== WHAT IS BEING ASKED ==
Go line by line through the data below and work out how many lines contain "Tachwedd"; the answer is that number alone.

== DATA FOR THE TASK ==

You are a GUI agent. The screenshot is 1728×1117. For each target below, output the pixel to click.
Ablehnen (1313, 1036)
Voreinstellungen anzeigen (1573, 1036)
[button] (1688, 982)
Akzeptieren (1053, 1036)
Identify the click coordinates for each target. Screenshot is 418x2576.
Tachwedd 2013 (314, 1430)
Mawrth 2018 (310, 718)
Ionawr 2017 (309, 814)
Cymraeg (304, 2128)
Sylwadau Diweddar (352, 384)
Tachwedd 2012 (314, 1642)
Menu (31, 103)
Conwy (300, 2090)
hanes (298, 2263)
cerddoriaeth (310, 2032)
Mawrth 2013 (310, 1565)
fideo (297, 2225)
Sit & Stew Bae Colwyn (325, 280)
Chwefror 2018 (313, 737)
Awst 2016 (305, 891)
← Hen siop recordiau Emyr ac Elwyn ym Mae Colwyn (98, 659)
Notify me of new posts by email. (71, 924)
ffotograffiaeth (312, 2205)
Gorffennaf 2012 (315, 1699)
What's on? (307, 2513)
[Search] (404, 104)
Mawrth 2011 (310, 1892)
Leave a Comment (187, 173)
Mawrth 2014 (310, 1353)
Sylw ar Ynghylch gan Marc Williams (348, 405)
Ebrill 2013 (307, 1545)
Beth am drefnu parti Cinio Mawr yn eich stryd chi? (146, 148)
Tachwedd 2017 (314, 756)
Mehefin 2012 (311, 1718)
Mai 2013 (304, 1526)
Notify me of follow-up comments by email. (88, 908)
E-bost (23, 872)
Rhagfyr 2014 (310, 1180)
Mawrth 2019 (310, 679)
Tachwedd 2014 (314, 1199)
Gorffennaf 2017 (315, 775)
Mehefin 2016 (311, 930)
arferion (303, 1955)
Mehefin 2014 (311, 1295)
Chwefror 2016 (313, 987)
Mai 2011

== WRITTEN RESPONSE ==
4